Thursday, January 26, 2023

Thursday roundup

 Francis X. Maier of the Ethics and Public Policy Center has a piece called "My Kind of Antichrist." The title had me scratching my head until I grasped the contour of his argument. What he's referring to is how the Enemy impacts each of us individually. After looking at the notions of a personal antichrist put forth by Robert Hugh Benson and Romano Guardini, in which a human figure proves to be the crafty architect of the world's ills, Maier gets to wha we really need to be attentive to:

These weeks between Baptism of the Lord and Ash Wednesday belong to Ordinary Time on the Church calendar. They’re a kind of Great Plains on the Christian wagon train to our real home. They’re where everyday life happens; where the choices are made and the directions are set for our final destination. In other words, they matter. The Antichrist of Benson, Solovyov, and Guardini may one day show up on the human horizon; the Devil has a taste for grand melodrama. It appeals to his pride. But such things are not for us to know, and speculating on them is an indulgence and a waste.

Instead, we might all of us, and each of us these days, profitably read the First Letter of John, especially 4:1-6 and 2:1-6. It turns out that “antichrist” comes in all shapes and sizes. As John says, it’s the spirit of all things not of God. Which means that my kind of antichrist – and yours – is the sin we find easiest to absolve or ignore in ourselves; the sins hardest to resist and most congenial to our appetites. Their name, if we’re honest, is Legion.

And admitting that is the first step toward making Ordinary Time, conversion time.


At his Substack, Ted Goia posits that, by the broad set of criteria by which we need to consider a city's musical importance, we should elevate one above the other contenders:

Which city is our best role model in creating a healthy and creative musical culture?

Is it New York or London? Paris or Tokyo? Los Angeles or Shanghai? Nashville or Vienna? Berlin or Rio de Janeiro?

That depends on what you’re looking for. Do you value innovation or tradition?

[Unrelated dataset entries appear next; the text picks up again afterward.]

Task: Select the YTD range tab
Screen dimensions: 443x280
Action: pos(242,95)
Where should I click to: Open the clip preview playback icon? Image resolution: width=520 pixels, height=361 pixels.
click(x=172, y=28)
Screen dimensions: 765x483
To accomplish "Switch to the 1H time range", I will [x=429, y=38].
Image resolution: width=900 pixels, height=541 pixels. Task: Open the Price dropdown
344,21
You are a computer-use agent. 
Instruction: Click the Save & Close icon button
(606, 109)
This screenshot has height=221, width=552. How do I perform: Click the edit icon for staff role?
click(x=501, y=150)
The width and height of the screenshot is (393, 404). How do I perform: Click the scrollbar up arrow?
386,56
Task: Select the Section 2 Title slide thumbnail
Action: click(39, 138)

Do you want insider acclaim or crossover success? Is your aim to maximize creativity or promote diversity? Are you seeking timeless artistry or quick money attracting a large audience? 

Ah, I want all of these things. So I only have one choice—but I’m sure my city isn’t even on your list.

My ideal music city is Córdoba, Spain. 

But I’m not talking about today. I’m referring to Córdoba around the year 1000 AD. 


At Law & Liberty, Rachel Lu exhaustively, and by process of elimination, zeroes in on what she thinks an airtight definition of a woman is.

Along the way, she gives a measured assessment of what she thinks Matt Walsh got right and got wrong in searching for the answer to this question:

Right-wing polemicist Matt Walsh got in on the conversation this year with a documentary simply titled What is a Woman?  It’s a “hostile engagement” piece in the tradition of Fahrenheit 9/11, presented as a kind of ideological exposé in which Walsh skewers the gender-ideology gurus with ease. I dislike this genre, mainly because it opens such wide pathways to dishonesty and distortion. A documentary, by its nature, cherry-picks details to create a smooth narrative. It is a singularly terrible medium for exploring hot-button topics like this. Still, I mostly agree with Walsh on substance, and he did a fairly good job of illustrating some of the deep contradictions in modern gender theory. 

I still had one major complaint. When a documentary is titled with a question, I read this as an implicit promise to answer that question. But he doesn’t, or not really. Supposedly Walsh is a guy who just “likes to understand things,” and he presents that wide-eyed faux-curiosity to the activists and gender theorists. If understanding is really the goal of this film though, it ends in tragedy. Walsh chuckles at Jordan Peterson’s observation that a man who wants to know what a woman is should “marry one and find out.” Then he returns home to his own wife, preparing food in their kitchen, and poses the question to her. She tells him nonchalantly that a woman is, “An adult human female… who needs help with this jar of pickles.” Cue the laugh track. 

Call me a no-fun feminist, but I’d have preferred an answer thoughtful enough to stand on its own, sans pickle gag. I think the audience deserved that, after watching Walsh crusade around like a truth-in-gender Socrates, demanding honest responses to “the question you’re not allowed to ask.” I realize, of course, that the plebeian ending was very deliberate. Walsh wants to imply that sensible, grounded people should not need to pose this question. They know what a woman is, just like their grandparents and great-grandparents before them. From the mouths of sandwich-making housewives, we can still receive commonsense truths now forgotten by our “learned scholars.” I get it. But I still do not approve.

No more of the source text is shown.